An exact, complete printout of the listing is wanted, minus its images.
Data for processing below:
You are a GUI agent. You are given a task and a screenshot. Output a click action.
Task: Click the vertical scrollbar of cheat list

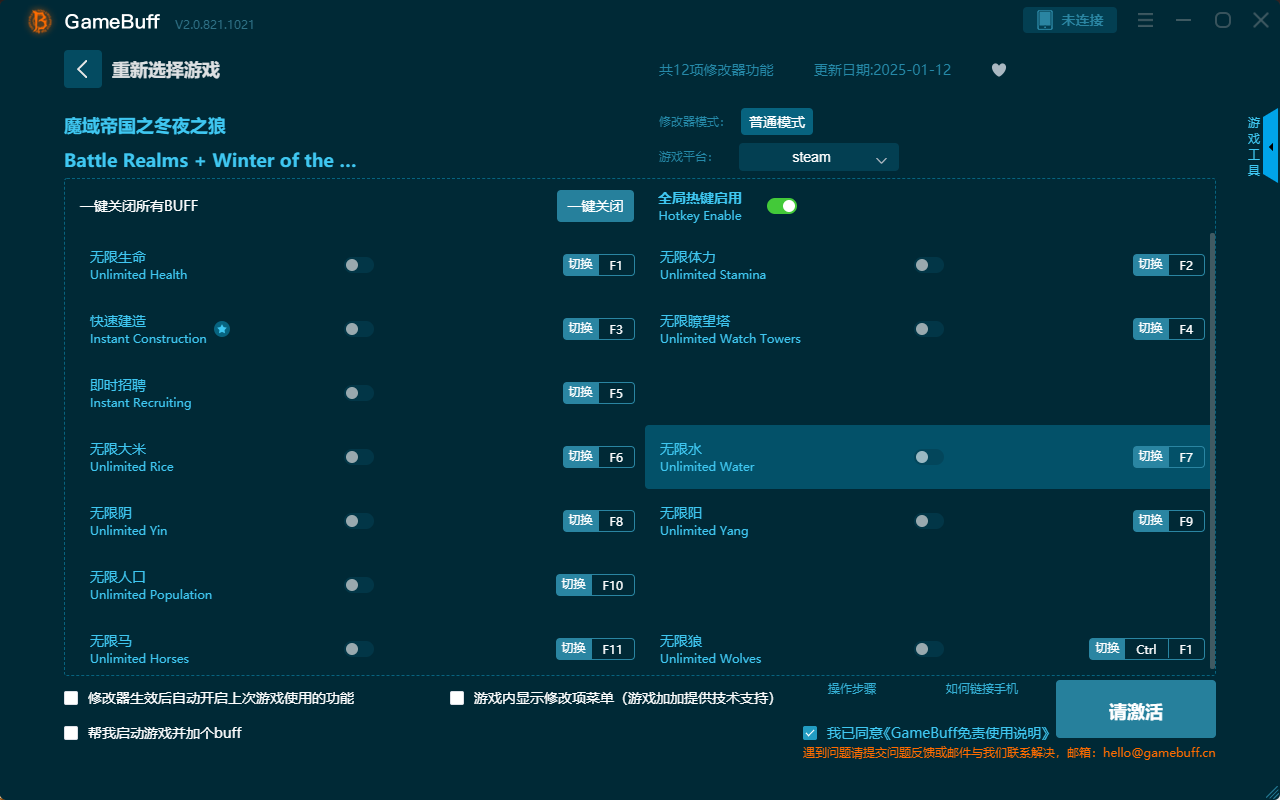coord(1213,450)
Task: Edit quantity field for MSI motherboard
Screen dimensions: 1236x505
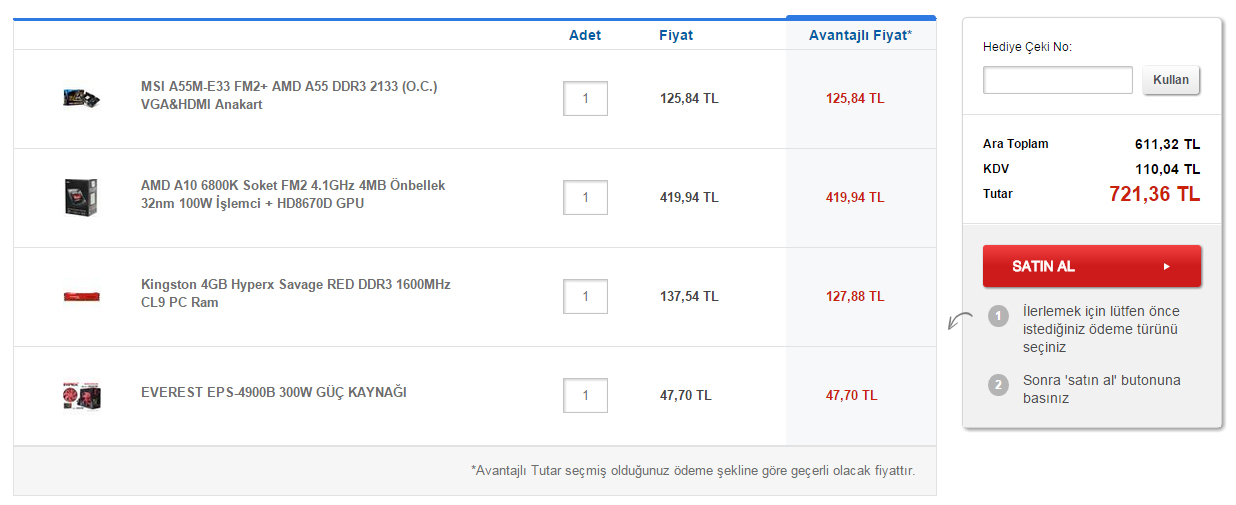Action: click(585, 99)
End of Data for processing.
| Task solution |
You are a GUI agent. You are given a task and a screenshot. Output a click action.
Task: Click the vertical scrollbar of cheat list

coord(1213,450)
Task: Edit quantity field for MSI motherboard
Screen dimensions: 1236x505
Action: click(585, 99)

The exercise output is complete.